In general all these religions are committed to honoring the ancestrals and the Orishas (Mkisis when the matrix is bantu) that are gods in a politheist pantheon. There are hundreds of gods, and the same god can have different manifestations, all of them nested in former geographical origins such as the cult of Xangô in Oyó in Nigeria, which is directly linked to Itaparica Island in Bahia, Brazil).
The Orishas or Mkisis are connexions between natural forces and the supernatural world. This distinction of natural and supernatural is not strictly true, as in the African belief system there is no separation – the gods are among us, they are affecting us and being affected by our actions and ready to manifest themselves as and when they are correctly invoked and are delighted by proper gifts, performances or even sacrifices.

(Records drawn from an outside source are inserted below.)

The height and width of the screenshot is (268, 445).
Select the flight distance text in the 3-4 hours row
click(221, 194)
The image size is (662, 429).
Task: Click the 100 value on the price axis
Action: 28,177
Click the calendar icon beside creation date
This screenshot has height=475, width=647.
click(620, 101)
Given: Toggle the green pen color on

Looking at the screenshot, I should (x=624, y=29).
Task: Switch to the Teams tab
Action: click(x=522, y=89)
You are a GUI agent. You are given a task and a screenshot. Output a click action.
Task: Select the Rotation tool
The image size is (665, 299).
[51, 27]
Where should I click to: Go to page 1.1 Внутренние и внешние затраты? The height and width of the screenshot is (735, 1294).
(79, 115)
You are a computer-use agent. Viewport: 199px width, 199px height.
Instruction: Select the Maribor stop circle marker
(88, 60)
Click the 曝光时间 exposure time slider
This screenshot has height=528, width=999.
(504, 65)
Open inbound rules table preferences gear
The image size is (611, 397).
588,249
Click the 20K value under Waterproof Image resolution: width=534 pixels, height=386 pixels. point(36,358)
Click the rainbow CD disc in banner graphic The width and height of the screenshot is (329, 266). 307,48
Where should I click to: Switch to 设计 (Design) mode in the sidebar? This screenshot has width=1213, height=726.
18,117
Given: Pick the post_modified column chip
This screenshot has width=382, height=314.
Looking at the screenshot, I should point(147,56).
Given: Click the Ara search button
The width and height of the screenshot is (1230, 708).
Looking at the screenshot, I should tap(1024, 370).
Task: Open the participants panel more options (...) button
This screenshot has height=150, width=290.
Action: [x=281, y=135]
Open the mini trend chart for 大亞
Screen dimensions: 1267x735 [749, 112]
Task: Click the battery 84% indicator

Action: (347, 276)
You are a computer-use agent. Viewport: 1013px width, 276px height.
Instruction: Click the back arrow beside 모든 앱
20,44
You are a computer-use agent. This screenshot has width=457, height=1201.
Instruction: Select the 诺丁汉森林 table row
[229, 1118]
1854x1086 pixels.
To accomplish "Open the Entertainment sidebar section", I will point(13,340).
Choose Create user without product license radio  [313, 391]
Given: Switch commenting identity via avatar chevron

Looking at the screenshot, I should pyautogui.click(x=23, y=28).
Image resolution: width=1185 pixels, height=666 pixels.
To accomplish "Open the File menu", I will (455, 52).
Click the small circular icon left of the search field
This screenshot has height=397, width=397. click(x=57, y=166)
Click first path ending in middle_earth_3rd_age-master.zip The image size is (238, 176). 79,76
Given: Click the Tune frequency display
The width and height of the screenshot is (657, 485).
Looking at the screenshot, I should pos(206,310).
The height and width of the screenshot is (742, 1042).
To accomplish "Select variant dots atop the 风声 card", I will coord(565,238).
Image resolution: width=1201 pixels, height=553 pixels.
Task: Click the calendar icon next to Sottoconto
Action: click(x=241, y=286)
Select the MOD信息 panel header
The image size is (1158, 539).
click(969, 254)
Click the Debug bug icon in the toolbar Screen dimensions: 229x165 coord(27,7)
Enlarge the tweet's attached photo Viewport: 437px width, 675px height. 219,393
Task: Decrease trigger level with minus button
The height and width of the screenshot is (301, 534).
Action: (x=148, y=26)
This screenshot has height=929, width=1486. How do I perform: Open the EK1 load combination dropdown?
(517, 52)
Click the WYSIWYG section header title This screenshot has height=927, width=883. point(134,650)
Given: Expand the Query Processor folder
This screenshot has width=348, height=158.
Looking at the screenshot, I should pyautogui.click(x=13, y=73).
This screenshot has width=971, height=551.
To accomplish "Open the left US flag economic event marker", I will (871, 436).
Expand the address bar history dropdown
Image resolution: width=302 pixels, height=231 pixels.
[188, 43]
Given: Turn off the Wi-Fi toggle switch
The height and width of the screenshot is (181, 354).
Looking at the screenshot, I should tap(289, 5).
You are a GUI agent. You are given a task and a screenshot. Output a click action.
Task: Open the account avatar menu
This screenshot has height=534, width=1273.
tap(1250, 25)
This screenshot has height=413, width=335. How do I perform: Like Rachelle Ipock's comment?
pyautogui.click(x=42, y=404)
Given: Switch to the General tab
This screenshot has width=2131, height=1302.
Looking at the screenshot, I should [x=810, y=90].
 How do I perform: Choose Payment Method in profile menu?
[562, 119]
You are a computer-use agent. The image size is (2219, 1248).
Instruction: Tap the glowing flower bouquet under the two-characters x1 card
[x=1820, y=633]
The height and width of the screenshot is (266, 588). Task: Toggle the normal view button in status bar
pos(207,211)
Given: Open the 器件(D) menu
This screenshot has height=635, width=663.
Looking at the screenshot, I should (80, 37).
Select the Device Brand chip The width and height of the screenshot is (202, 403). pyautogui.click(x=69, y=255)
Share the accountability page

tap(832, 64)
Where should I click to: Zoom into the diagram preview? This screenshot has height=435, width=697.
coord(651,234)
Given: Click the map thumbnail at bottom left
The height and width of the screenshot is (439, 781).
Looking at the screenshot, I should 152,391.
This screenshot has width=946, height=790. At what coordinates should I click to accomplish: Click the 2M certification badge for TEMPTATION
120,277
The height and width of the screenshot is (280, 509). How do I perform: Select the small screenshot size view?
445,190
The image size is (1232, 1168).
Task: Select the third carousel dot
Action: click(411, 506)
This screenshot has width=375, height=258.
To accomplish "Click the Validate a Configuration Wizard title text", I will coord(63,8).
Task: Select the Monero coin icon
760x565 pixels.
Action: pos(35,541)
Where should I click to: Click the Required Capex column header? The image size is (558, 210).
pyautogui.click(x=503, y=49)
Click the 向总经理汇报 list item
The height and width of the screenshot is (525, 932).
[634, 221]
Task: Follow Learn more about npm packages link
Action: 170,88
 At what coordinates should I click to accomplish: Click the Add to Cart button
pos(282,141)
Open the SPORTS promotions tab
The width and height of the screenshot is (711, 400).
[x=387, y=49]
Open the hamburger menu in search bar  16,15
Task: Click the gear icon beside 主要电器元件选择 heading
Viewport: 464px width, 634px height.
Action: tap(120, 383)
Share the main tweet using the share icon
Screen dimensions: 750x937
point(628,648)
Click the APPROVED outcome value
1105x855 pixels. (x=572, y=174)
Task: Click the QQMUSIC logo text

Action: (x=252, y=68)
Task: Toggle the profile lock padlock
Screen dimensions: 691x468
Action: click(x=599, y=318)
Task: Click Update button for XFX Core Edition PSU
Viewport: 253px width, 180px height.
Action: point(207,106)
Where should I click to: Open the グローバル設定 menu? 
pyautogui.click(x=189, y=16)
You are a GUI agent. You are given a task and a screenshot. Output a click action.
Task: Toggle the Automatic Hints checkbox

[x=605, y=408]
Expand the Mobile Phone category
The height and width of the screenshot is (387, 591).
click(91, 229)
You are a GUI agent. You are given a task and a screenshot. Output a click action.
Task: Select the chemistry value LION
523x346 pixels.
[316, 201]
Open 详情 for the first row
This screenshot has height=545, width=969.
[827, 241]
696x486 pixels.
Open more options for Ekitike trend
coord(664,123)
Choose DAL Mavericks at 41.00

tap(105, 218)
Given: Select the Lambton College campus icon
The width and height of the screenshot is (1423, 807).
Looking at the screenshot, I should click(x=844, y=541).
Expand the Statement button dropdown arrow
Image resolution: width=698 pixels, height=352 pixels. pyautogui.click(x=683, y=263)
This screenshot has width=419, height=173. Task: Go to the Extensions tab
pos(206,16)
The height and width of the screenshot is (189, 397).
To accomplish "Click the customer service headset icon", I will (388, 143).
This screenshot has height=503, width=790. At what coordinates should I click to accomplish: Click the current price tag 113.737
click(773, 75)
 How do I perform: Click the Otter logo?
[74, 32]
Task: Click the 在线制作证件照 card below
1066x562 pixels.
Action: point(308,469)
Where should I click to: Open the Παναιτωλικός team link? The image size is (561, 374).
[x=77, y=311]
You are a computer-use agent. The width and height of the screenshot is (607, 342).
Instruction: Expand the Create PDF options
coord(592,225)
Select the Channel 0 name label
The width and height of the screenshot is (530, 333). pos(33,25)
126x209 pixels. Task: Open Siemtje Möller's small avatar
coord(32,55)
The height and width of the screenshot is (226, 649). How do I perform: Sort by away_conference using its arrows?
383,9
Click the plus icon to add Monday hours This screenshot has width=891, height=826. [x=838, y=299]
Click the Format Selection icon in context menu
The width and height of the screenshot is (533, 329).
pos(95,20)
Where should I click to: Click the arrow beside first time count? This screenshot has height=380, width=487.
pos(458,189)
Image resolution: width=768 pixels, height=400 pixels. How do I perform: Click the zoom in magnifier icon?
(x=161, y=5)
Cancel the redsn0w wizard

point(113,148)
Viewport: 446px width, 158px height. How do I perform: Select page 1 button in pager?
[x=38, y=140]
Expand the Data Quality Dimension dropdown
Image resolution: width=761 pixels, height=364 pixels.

So the common characteristic of all these religious branches is that they are Festive and celebrating religions, based on intricate rituals that involve asking permissions of the gods, obtaining directions of how to conduct ceremonies and gain favour from the gods, making preparations and properly celebrating the gods, which can demand days or even months to bring to realisation.
The candomble in Brazil is divided into many branches according to the linguistic and musical and ritual origins. The divisions are called nations, not referring to a specific geographic common region, but a more spiritual pertainment. The main branches are: Sudanese (not the actual Sudan) Nagô (yorubá nations: Keto, Efa, Ijexá, Nagô Egbá, Batuque e Xambá), Dahomey Jeje (Fon, Éwé, Mina, Fanti, Ashanti), Bantu Angola (Angola, Congo, Cabinda).
The Afro American religious system demands a lot of knowledge both spiritual and practical. So that requires a strict initiation process that can last for years. Each step helps to build a sacred hierarchy that defines the roles of participants.
The knowledge to be acquired during the process includes a wide range of activities: plant cultivation, preparation of natural remedies, herbal baths, livestock raising, ritual dress and accessories confection, food preparation.
In Brazil the representatives of these African religions are recognized as important stakeholders and they hold seats in the National Nutritional and Food Security Council (CONSEA in portuguese: http://www4.planalto.gov.br/consea/acesso-a-informacao/institucional/o-que-e-o-consea). They were important in recent years in the fight against hunger, responsible for the upgrade of Brazil on the UN Map of Hunger (2019-hunger-map).
Unfortunately, since 2019, this Council has been relegated, been the subject of ostracism and the program was suspended, the government has tried to dissolve it despite it being the very basis of fighting against hunger in Brazil.
The African religions have been persecuted, prohibited and victims of campaigns of disinformation and targets of hatred since the dawn of the slave trade. Now they confront the opposition of evangelicals and extreme right wing catholics who use to denounce them for the animal sacrifices.
But in reality, they are the very consciousness of life; they are against animal suffering, respect and heal the animals before sacrifices, avoid any waste and preserve the natural biodiversity in livestock more than the current industrial chain of meat production.